Integrating Chilean music websites and databases into Musicbrainz
Over the last five years, several initiatives have been developed in Chile for creating databases and websites devoted to Chilean music. These projects have provide public access to information about music such as discographies, artist biographies, and albums and concert reviews. This information provides musicians with another way of promoting their work, especially for some artists and genres that are underrepresented in the Chilean media, such as those doing classical and folklore music. Furthermore, the information in these websites, mostly written by specialized music journalists, serves to preserve the Chilean music history. However, most of these initiatives have been funded by the Government of Chile and the Sociedad Chilena del Derecho de Autor (SCD, the Chilean copyright society) as short-term projects, so their resources are limited and will last only for a couple of years. In addition, the information in the websites or databases is not shared or linked among them, so it is not necessarily consistent and the efforts of the people working in these projects are not opti- mized. Thus, currently there is no way of doing a common query for looking and retrieving all data for a specific artist, album, or song.
To overcome the aforementioned problem, this project has as its main goals:
- To assign all Chilean music oeuvres, authors, and albums with an unique Musicbrainz identifier (MBID)

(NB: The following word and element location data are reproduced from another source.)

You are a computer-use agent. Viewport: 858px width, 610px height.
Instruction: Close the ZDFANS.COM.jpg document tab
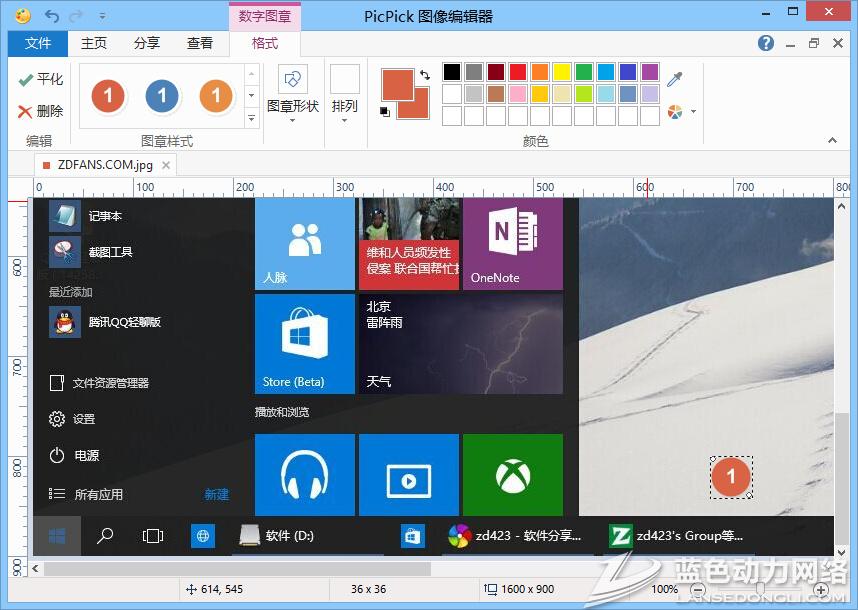[x=166, y=165]
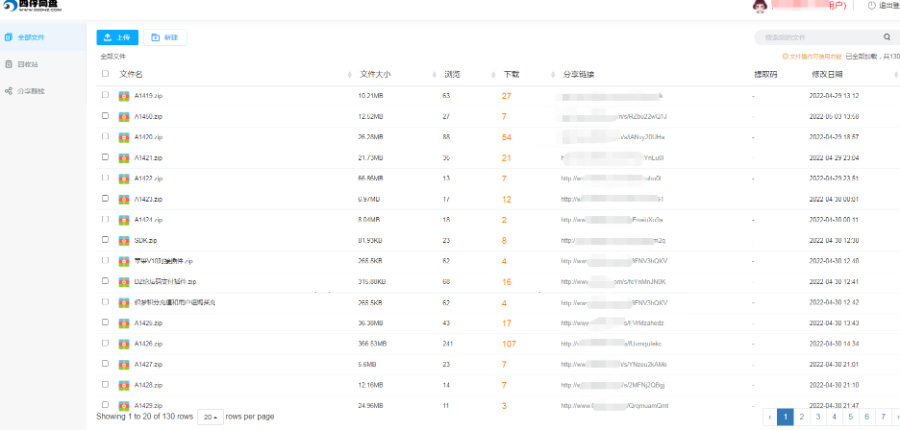Sort by 修改日期 column header
The width and height of the screenshot is (900, 430).
(x=826, y=74)
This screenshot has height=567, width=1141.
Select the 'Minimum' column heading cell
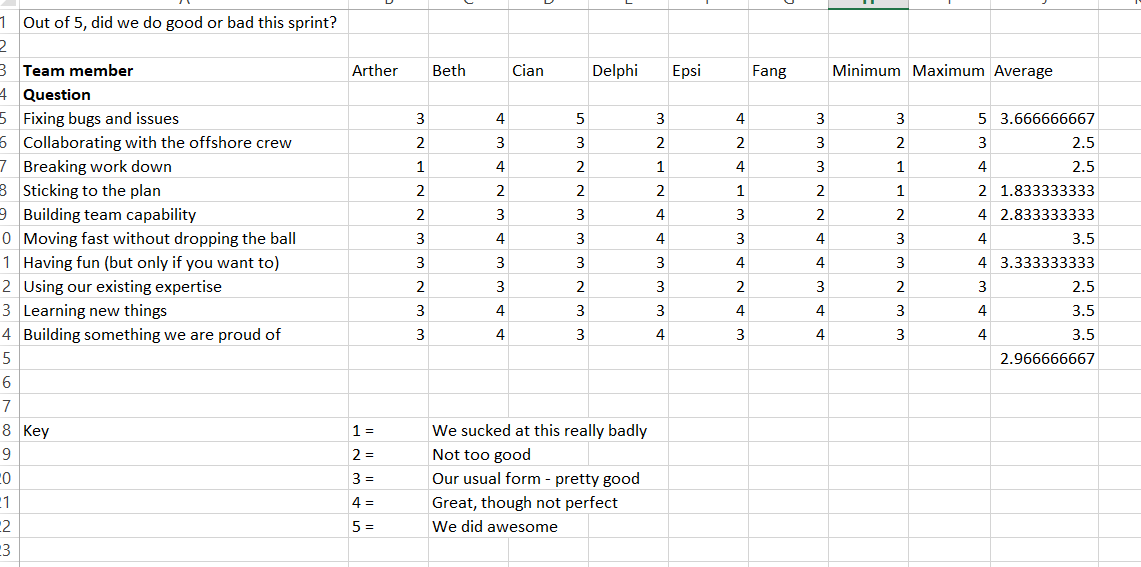coord(866,71)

- To create a common repository of Chilean music-related data. By means of assigning these music entities with a unique identifier, they can be searched using publicly available application programming interfaces (APIs) that use MBID. Achieving these two goals, all Chilean artists, songs and albums will be searchable using MBIDs, and a unique query in a website will look for all related data and entities.
Methodology and milestones
This project will be structured in five major parts:
- A survey of the major sources of valuable data
- Data recollection and scrapping.
- The verification, correction and normalization of the data according to the Musicbrainz (MB) style guide
- The uploading of the corrected data to MB
- The development of a website for searching all the data in a centralized repository. Milestones for the project are:
The milestones for the project are:
- Survey of databases and websites with structured Chilean music data. Due on January 23.

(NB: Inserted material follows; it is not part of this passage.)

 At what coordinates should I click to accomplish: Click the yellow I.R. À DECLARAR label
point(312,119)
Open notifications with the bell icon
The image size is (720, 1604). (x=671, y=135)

- Data harvesting: in this stage, all the valuable information from the selected websites will be retrieved. Due on February 6.
- Data verification, correction and normalization according to the Musicbrainz style guide. Due on March 5.

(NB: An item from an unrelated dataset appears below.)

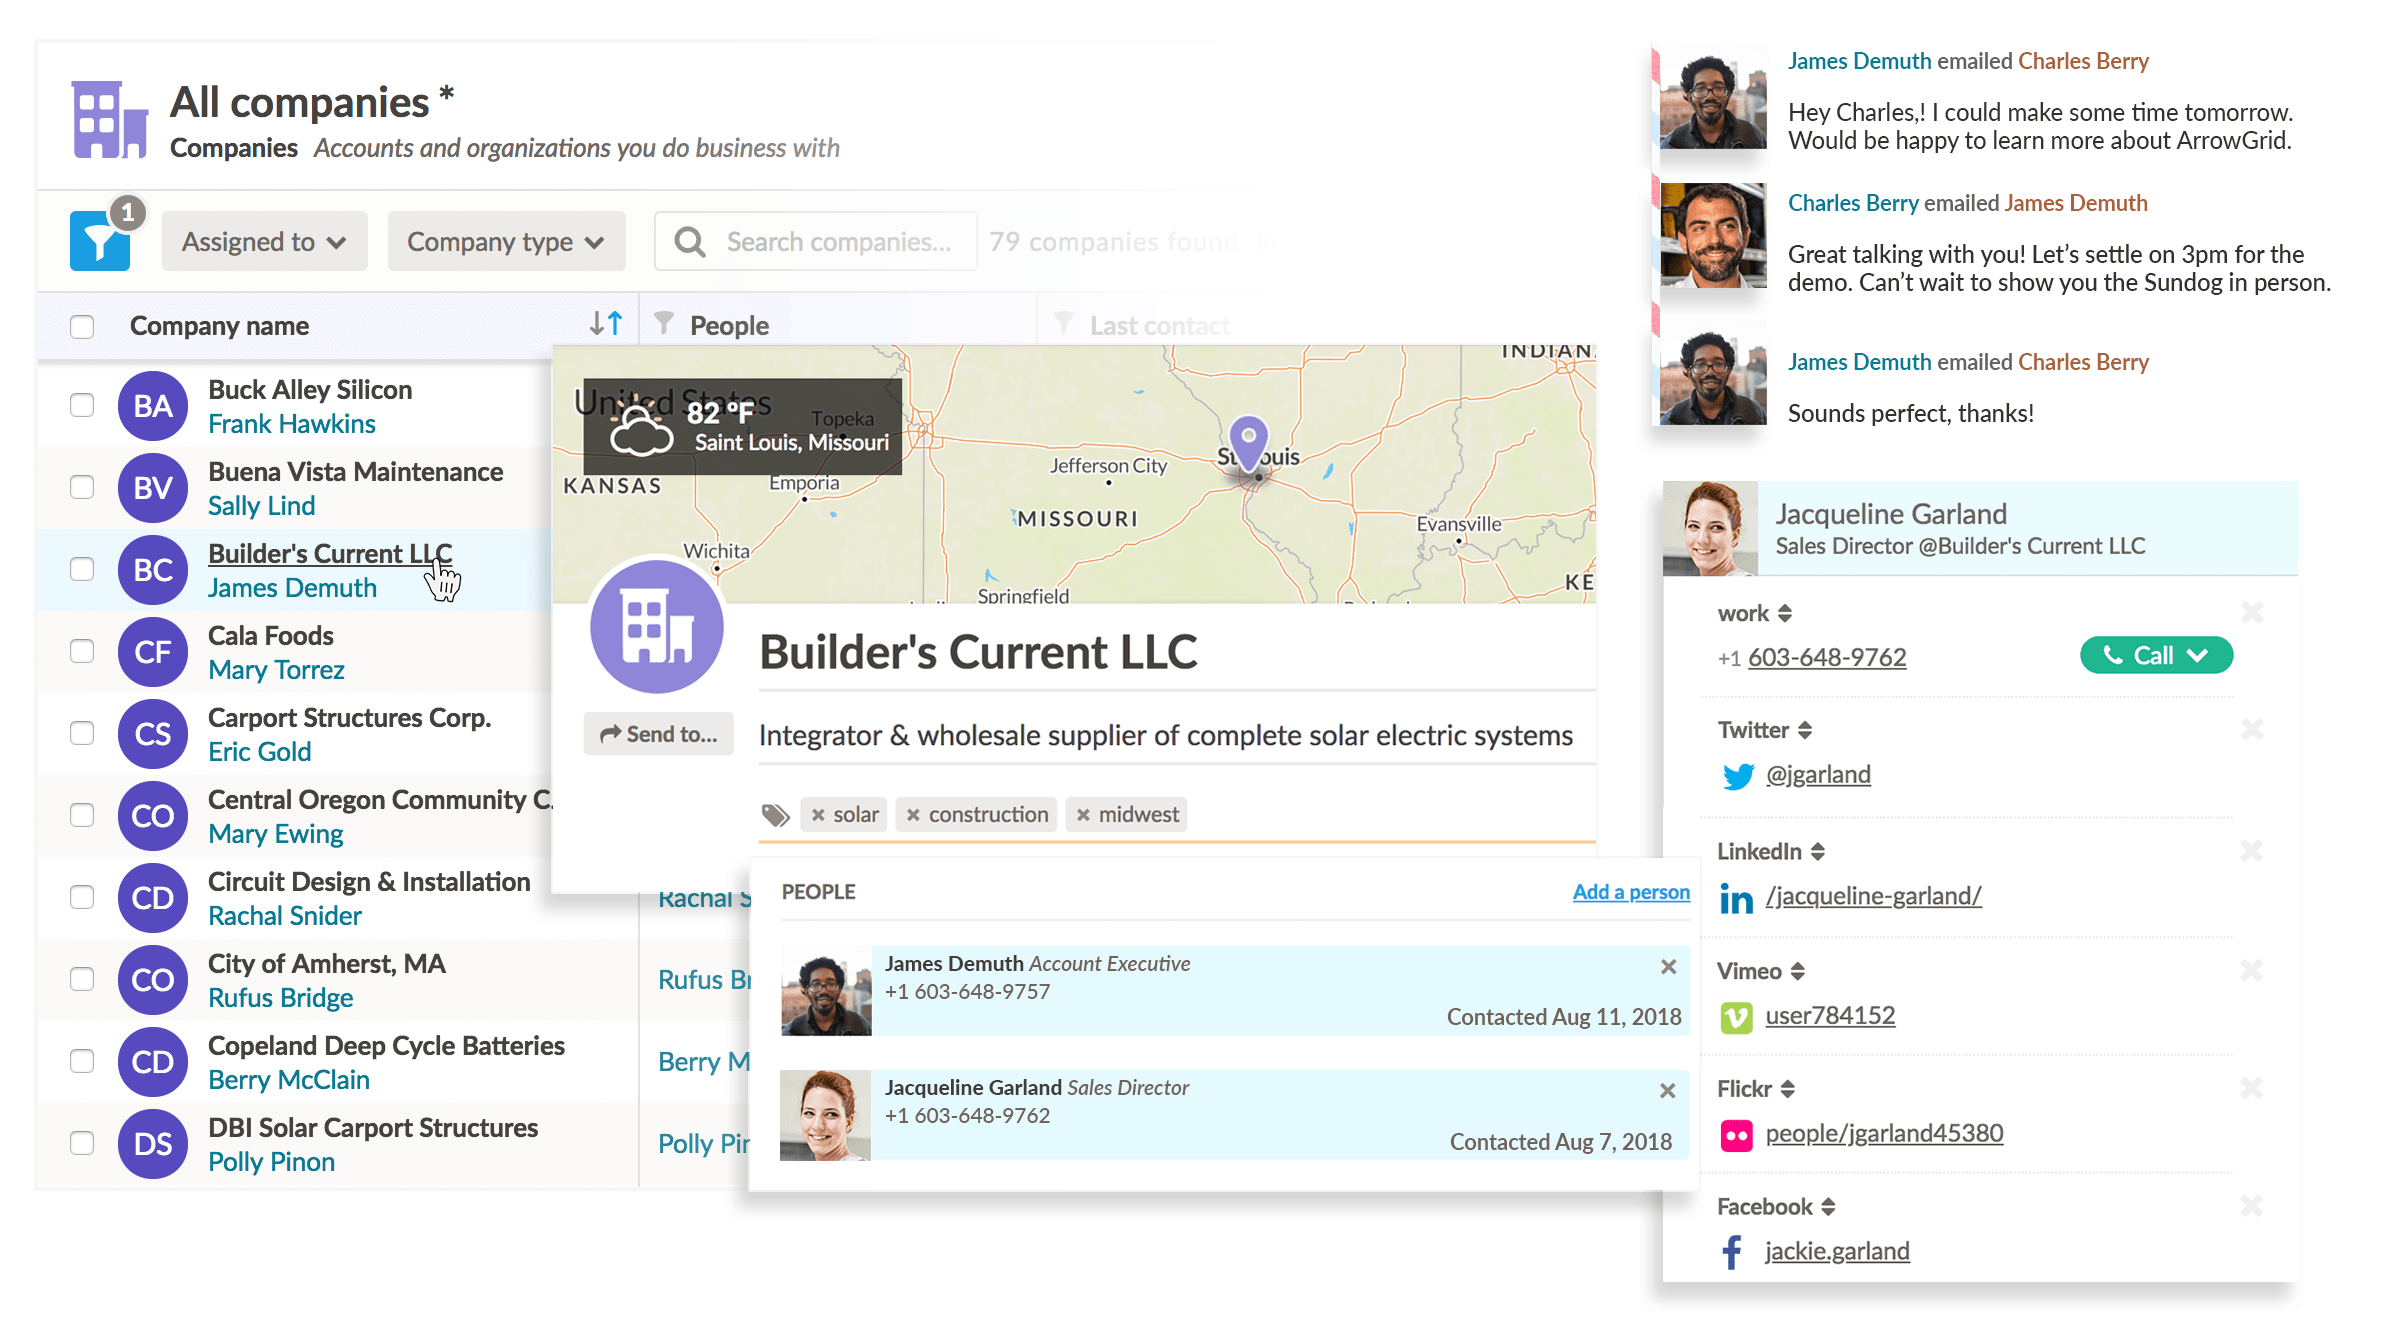
Task: Click the People column header
Action: tap(729, 325)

- Corrected data upload to MB. Due on March 19.
- Website development: this last stage will be devoted to the creation of a website for searching and accessing the data for all Chilean music. The website will show all relevant data harvested from websites and databases in a centralized site. Due on April 16.
Availability of resources
The most valuable resource for the project is the “Base de Datos de la Música Chilena” BDCH, the Chilean music database, http://bdch.musica.cl/login.php), database administered and updated periodically by the SCD. Additional resources of data are the websites http://musicapopular.cl, http://mus.cl, http://portaldisc.cl and http://www.vccl.tv/wp2/, all Chilean-music centred sites with mostly up-to-date information.
Materials to be submitted at the end of the project
The material to be submitted at the end of the project will be the code for harvesting all the valuable information from the databases and websites, the code for interacting with the MB API, and a running website for doing queries about Chilean music entities that that will show all the already harvested information.
Substantial outcomes of this project will be:
- To assign all authors, songs, and albums from the Chilean music corpus with a unique MBID.
- To develop a website where a unique query about any Chilean music author, song, or album will retrieve information already harvested from several websites and databases. Also by using the MBIDs with other sites offering APIs, extra information will be retrieved.
The achievement of these goals could be the starting point for developing future projects with a whole music corpus, Chilean music, correctly catalogued.